Stored records:
BEGIN
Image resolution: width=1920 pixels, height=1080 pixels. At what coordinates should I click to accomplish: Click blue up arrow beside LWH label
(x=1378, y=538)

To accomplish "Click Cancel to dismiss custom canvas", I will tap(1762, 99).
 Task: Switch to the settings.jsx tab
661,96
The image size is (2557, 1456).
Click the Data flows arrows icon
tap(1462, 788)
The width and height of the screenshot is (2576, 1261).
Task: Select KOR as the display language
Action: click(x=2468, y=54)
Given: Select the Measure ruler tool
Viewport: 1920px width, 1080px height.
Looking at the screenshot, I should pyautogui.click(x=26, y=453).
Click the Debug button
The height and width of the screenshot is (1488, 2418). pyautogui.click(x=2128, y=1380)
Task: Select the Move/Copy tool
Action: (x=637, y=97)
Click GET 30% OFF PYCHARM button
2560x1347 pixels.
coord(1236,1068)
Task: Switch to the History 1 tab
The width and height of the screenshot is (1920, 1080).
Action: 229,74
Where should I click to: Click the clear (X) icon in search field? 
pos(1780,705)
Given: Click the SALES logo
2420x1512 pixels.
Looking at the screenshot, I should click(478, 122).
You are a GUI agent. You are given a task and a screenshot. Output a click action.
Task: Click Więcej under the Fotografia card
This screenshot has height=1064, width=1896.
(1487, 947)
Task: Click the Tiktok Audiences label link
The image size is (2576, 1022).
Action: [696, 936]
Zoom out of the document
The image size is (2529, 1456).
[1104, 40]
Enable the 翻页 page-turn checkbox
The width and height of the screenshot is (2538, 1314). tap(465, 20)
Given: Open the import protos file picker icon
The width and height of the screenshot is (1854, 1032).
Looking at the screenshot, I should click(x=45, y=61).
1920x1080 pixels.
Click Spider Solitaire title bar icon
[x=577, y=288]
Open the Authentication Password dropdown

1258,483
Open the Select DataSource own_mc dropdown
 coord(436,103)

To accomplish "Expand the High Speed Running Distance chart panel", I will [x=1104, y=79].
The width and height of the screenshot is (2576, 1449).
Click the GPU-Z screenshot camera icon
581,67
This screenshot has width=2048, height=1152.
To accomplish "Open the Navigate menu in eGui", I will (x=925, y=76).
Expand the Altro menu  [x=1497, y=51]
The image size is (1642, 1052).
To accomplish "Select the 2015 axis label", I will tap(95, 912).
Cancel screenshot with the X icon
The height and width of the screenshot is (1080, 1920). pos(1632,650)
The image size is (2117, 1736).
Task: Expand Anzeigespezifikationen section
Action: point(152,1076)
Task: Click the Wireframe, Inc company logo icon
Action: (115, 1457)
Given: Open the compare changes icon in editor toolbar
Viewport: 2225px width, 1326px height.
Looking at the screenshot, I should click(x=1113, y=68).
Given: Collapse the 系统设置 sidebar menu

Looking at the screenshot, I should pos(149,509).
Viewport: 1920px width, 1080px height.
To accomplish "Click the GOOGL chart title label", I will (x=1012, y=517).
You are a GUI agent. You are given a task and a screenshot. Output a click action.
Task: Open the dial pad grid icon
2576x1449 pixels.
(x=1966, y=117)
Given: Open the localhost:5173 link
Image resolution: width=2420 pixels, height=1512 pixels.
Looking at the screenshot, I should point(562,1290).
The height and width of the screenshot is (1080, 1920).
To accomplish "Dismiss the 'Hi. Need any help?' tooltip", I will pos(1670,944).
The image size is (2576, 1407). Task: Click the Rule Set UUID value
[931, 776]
END
_Requirement_
Take every line from the records above that has the word "will" and copy it.

_Output of the task_
To accomplish "Click Cancel to dismiss custom canvas", I will tap(1762, 99).
To accomplish "Expand the High Speed Running Distance chart panel", I will [x=1104, y=79].
To accomplish "Open the Navigate menu in eGui", I will (x=925, y=76).
To accomplish "Select the 2015 axis label", I will tap(95, 912).
To accomplish "Click the GOOGL chart title label", I will (x=1012, y=517).
To accomplish "Dismiss the 'Hi. Need any help?' tooltip", I will pos(1670,944).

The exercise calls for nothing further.